Flex Mentallo - Man of Muscle Mystery:  "Acid, all day, every day...."  I think to fully appreciate this graphic novel you need to also read Grant Morrison's comic book history lesson, Supergods.  I certainly didn't understand this drug fueled nightmare of funny pages insanity until I experienced Morrison's peyote awakening in the outskirts of Nepal.  Flex Mentallo is a fictionalized icon of the four color form who sometimes breaks into our reality when his suicidal creator slips into coma rants.  Yeah, I don't know what that means either.  Flex is our "Hero of the Beach," an Atlas strongman investigating the reappearance of an old chum simply known as The Fact.  Along the way he senses the hand of his creator, discovers the pleasures of spandex sex bars, and contemplates complex issues of gender & sexuality after being exposed to Pink Mentallium...Yeah, this ain't your daddy's comics.


Your Highness:  Danny McBride's pothead appreciation for shitty 80s fantasy films a la Barbarian Queen, The Warrior & The Sorceress, Death Stalker, and Death Stalker 2.  And I love it.  Which seems to be the minority opinion, but all you haters out there obviously don't understand the subtleties of horrendous ADR ("Jumping!") or "Punch & Twist" puppets.  James Franco has never been more dense or adorable as McBride's much beloved brother Prince Fabious, and I'll take this dimwitted nimrod any day over Blockbuster paychecks like Oz The Great & Powerful or Rise of the Planet of the Apes.  Not sure what Natalie Portman is doing in this movie, but she does add to the overall absurdity to the film, and her theatrical delivery of potty mouth insults makes schoolboys giggle.  And let's not forget the confidence of a good butt shot, putting many an ass in seat.  Like their other collaborations, Your Highness is joyfully dumb and gleefully violent.  But it's a special brand of base fanboy humor that I certainly endorse.  So, grab your Blade of Unicorn & swing for the Minotaur's johnson!

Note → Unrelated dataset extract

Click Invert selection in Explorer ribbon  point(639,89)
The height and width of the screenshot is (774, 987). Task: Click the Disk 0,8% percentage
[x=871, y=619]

Shoot First, Die Later:  Fernando De Leo enjoys the pain and absurdity of violence.  He's Italian.  They know how to do death.  Shoot First, Die Later is the story of good cop turned vigilante after the mob attempts to hook him into their payrole.  That old tune.  It succeeds in its perverse enjoyment of violence, and manages to up the ante with each gonzo set piece.  None of these actors are taking home the SAG award, but Luc Merenda has mastered the stern face and when he sets his sights on his gangster prey you believe his passion for strangleholds.  This film is getting a lot of love on the internet these days, but I don't think it's as punishing or as delightful as De Leo's Live Like A Cop, Die Like A Man, which was released earlier last year.